I just read the idea of Euler's proof that $\zeta(2) = \frac{\pi^2}{6}$. He studied the Taylor series of the function $\frac{\sin \pi x}{x}$.
Does someone know if he by chance was studying this function and found the connection with the Riemann Zeta Function? Or did he have some intuition that this was the right function to work with?
Obligatory "not a full answer, but too long for comments". That being said, this will get you 90% of the way there.
As mentioned in my comment, the idea of the proof is essentially covered in Mathologer's video on "Euler's crazy pi formula generator". The difference is we start by looking at Euler's product formula for $\sin x$, which can be manipulated or derived to/from many other series', such as a Taylor series for $\sin(\frac{\pi x}{x})$.
$$\sin x = x\left(1-\frac{x}{\pi}\right)\left(1+\frac{x}{\pi}\right)\left(1-\frac{x}{2\pi}\right)\left(1+\frac{x}{2\pi}\right)\left(1-\frac{x}{3\pi}\right)(\dots)$$
This is the foundation for exploring it's relationship to the zeta function. We begin by looking at pairs of terms, and notice they can be simplified as they bare the of the form of the difference of two squares:
$$\sin x = x\left(1-\frac{x^2}{\pi^2}\right)\left(1-\frac{x^2}{(2\pi)^2}\right)\left(1-\frac{x^2}{(3\pi)^2}\right)(\dots)$$
The next step is a bit tricky, and I must admit I don't entirely grasp it (again, better described by Mathologer). The gist of it is that we now essentially get clever with our choices in expanding and grouping specific terms, which yields:
$$\sin x = x+\left(-\frac{1}{\pi^2}-\frac{1}{(2\pi)^2}-\frac{1}{(3\pi)^2}-\dots\right)x^3+(\dots)x^5+(\dots)$$
Now, after differentiating thrice, we're left with a series preceded by a very useful $\color{red}{\text{constant}}$.
$$-\cos x = \color{red}{\left(-\frac{1}{\pi^2}-\frac{1}{(2\pi)^2}-\frac{1}{(3\pi)^2}-\dots\right)6}+(\dots)60x^2+(\dots)$$
Evaluating this at $x=0$ gets rid of all the terms proceeding the constant.

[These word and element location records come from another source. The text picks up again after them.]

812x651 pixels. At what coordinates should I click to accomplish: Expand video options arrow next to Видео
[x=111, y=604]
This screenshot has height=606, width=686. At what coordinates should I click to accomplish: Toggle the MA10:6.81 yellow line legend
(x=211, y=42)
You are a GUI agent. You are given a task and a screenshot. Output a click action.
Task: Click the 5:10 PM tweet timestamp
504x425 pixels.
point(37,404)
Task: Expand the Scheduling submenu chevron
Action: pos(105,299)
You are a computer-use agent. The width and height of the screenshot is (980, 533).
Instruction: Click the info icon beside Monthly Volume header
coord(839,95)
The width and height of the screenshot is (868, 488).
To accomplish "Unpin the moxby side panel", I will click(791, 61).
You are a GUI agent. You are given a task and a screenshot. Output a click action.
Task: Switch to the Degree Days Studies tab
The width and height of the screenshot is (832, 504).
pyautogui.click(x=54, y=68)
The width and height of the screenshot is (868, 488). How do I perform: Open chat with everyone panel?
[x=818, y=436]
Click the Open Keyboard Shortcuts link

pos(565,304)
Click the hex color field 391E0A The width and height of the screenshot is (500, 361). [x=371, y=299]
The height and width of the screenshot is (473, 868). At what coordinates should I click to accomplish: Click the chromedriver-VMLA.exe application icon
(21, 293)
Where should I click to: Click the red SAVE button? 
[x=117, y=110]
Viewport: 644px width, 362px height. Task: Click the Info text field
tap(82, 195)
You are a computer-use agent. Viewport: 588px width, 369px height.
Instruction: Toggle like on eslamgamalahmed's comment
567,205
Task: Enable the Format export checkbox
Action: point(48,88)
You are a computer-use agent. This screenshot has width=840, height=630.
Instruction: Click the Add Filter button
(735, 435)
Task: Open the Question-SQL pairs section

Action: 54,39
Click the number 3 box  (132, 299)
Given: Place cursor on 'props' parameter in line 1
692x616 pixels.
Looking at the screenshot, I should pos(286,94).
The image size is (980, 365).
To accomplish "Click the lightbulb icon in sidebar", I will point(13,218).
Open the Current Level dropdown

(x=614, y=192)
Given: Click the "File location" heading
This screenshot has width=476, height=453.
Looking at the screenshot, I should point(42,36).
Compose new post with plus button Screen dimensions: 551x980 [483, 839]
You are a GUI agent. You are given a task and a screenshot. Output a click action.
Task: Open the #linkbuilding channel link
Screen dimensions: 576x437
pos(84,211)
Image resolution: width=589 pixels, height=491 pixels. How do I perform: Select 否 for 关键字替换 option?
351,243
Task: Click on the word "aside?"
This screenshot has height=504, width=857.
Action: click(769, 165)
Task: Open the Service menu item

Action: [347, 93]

$$\cos 0 =1= \left(\frac{1}{\pi^2}+\frac{1}{(2\pi)^2}+\frac{1}{(3\pi)^2}+\dots\right)6$$ Which can trivially be rearranged to find a formula for $\frac{\pi^2}{6}$, which just-so-happens to be of the same form as $\zeta(2)$. $$\frac{\pi^2}{6}=\frac{1}{1^2}+\frac{1}{2^2}+\frac{1}{3^2}+\dots=\zeta(2)$$
QED
As for if Euler knew beforehand that this process would result in a zeta-function-like form, is unclear. As with all long term mathematicians, both inexplicable intuition (as with the case of a lot of Euler's work) and stumbling-upon-by-chance is inevitable.
Note: I imagine it to be very difficult to algebraically manipulate these formulas for other values of the zeta function. Hence, I don't believe studying this series for sole the intention of it's general relationship to the zeta function was his intention. Clearly, it's very much related to $\zeta(2)$ and, as I imagine, also consequently related to $\zeta(2k)$ (as those are the values for which $\zeta$ yields multiples of powers of $\pi$).